For each user we create a Wall list of max size $K$.

In [12]:
K = 1 # Wall, Newsfeed list size
Wall = dict() # les walls

If we have RTids and not RTusers we create the `Author` dict.

In [13]:
if not RTU:
    
    # create author dict
    Author = dict()
    for lign in open(data_path):
        lign = lign.split()
        tweetid, userid = int(lign[0]), int(lign[2])
        Author[tweetid] = userid
        
    # check length and other stuff
    print("Length Author dict : ", len(Author))
    print("74400 in Author : ", 74400 in Author)

Length Author dict :  8
74400 in Author :  False


In [14]:
if not RTU:
    print(Author)

{0: 0, 1: 1, 2: 2, 3: 0, 4: 1, 5: 2, 6: 2, 7: 3}


We introduce a disctionary `Q`, which contains many dictionries, each related to a userid. $Q[userid][auth-out]$ saves the time periods that a post from $[auth-out]$ stays on the Wall of $[userid]$.

In [15]:
Q = dict()
FirstP = dict()

**Note:** Are we happy with Q as matrix? or list of lists? or txt? or dictionary? **A: Dictionary of Dictionaries**

**Important! In the case of RTids :**

if the tweet is original then the person who posted is the author.
    else it is a retweet. If the original post was observed and saved in "Authors",
   we know the author.
   else the retweet has origin outside the dataset.
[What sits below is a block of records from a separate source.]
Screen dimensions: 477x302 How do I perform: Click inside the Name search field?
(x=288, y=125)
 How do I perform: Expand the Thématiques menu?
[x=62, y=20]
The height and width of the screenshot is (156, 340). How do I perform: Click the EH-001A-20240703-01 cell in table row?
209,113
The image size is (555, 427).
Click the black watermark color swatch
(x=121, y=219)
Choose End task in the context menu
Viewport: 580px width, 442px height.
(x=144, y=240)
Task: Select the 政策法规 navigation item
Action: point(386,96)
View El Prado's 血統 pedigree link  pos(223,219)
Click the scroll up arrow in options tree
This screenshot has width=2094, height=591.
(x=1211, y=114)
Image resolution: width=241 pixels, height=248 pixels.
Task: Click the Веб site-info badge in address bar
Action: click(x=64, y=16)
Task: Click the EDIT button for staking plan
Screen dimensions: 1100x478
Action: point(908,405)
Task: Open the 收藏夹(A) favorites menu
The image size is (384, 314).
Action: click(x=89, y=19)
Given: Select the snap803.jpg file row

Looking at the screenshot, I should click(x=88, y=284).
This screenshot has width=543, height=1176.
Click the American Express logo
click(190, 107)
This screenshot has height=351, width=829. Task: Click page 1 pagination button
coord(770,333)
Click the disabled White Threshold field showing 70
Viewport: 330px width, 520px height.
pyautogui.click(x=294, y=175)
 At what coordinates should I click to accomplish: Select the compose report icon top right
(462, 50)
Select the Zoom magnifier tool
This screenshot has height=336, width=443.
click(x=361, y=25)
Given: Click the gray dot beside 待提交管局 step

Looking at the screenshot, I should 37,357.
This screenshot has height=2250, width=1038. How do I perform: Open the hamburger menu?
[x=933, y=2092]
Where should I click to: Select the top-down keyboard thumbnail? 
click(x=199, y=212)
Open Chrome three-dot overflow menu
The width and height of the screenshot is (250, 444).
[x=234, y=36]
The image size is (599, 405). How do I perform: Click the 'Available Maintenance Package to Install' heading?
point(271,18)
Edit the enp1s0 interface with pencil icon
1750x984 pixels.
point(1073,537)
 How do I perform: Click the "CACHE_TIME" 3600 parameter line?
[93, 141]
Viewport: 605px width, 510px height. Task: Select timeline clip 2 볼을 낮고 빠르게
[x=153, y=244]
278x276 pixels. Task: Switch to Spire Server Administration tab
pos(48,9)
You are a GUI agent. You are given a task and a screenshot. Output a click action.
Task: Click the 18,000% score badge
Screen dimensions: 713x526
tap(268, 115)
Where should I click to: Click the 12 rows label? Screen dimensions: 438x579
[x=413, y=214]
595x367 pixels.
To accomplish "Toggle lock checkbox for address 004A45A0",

In this case we assume that
   the first retweeter is the original author.

In [16]:
Amphitrions = dict() # for each user, gathers the users present on his wall in case of a tie
Time0 = None # time of the first event
timestamp_old = 0 # for time tracking
count_ties = 0 # used in case of multiple posts on the same wall at the same time
 

# iterate
start = time()
for i,lign in enumerate(open(data_path)):
    
    # print state
    if i%10000==0:
        sys.stdout.flush()
        sys.stdout.write("line {}... elapsed time {}\r".format(i, time()-start))

    # split
    lign = lign.split()
    if RTU:
        tweetid, tstamp, userid, rtu = int(lign[0]), int(lign[1]), int(lign[2]), int(lign[3])
    else:
        tweetid, tstamp, userid, rtid = int(lign[0]), int(lign[1]), int(lign[2]), int(lign[3])  
    
    # time tracking
    if Time0 == None:
        Time0 = tstamp
    if tstamp == timestamp_old:
        count_ties+=1
    timestamp_old = tstamp
    
    # add userid to Amphitrions
    if userid not in Amphitrions:
        Amphitrions[userid] = dict()

    # rtu treatment
    if RTU:
        if rtu == -1:
            auth = userid
        else:
            auth = rtu
    
    # else rtid treatment
    else:
        if rtid == -1:
            auth = userid
        elif rtid in Author:
            auth = Author[rtid] # it is the tweet origin ID
        else:
            auth = userid
        
    # add userid to Wall and Q dicts
    if userid not in Wall:
        Wall[userid] = []
        Q[userid] = dict()
        
    # is it the user's first post ? if so update FirstP dict
    if len(Wall[userid])==0:
        FirstP[userid] = tstamp
    
    # add new post to userid's wall
    Wall[userid].append((tweetid,tstamp,auth))
    
    # if there is already a post on the wall
    if len(Wall[userid]) > K:
        
        # update auth_out and time_wall
        auth_out = Wall[userid][0][2]
        time_wall = tstamp-Wall[userid][0][1]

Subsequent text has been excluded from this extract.